Find the string "page" in the entries and copy each line that has it.

— Records provided —

*****

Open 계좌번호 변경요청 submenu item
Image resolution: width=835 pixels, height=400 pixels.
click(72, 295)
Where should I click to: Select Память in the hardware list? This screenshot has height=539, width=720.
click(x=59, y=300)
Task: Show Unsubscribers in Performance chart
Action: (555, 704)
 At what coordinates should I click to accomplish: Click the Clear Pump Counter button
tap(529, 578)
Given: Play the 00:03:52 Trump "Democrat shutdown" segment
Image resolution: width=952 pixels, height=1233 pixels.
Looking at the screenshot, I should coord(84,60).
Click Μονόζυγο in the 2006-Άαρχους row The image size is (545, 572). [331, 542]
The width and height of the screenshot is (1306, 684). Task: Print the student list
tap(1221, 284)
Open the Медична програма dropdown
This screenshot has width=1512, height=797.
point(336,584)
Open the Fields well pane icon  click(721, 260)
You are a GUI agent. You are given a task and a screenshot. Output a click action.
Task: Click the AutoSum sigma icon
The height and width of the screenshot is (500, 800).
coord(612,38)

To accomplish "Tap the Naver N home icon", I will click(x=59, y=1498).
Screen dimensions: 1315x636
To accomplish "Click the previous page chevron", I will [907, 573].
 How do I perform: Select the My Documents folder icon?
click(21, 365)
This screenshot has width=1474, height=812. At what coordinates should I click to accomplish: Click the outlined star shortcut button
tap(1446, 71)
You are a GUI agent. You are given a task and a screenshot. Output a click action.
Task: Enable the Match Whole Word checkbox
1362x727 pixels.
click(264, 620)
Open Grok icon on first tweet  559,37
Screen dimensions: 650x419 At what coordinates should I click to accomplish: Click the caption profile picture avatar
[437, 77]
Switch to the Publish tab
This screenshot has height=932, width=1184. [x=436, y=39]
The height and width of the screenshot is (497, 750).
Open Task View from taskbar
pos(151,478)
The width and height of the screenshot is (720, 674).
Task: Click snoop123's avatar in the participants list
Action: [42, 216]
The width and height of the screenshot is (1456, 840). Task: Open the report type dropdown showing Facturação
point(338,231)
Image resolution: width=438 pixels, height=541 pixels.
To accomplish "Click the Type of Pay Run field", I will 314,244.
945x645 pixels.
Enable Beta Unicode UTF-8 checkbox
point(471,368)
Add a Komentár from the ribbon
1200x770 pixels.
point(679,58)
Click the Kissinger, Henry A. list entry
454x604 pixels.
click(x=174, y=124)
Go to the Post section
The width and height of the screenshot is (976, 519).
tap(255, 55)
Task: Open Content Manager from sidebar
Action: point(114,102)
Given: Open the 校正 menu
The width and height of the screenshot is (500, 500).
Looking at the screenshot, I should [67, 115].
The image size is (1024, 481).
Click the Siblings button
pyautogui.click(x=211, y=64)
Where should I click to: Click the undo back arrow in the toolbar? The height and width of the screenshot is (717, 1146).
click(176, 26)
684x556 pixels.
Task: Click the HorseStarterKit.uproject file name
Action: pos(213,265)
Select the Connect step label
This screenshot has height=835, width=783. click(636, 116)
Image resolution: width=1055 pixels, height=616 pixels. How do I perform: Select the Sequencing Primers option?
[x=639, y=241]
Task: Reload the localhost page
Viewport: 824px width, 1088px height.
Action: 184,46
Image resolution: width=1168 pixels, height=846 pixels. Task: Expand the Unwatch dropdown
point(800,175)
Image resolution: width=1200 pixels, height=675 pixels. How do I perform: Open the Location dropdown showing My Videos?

*****

— Response box —
To accomplish "Click the previous page chevron", I will [907, 573].
Task: Reload the localhost page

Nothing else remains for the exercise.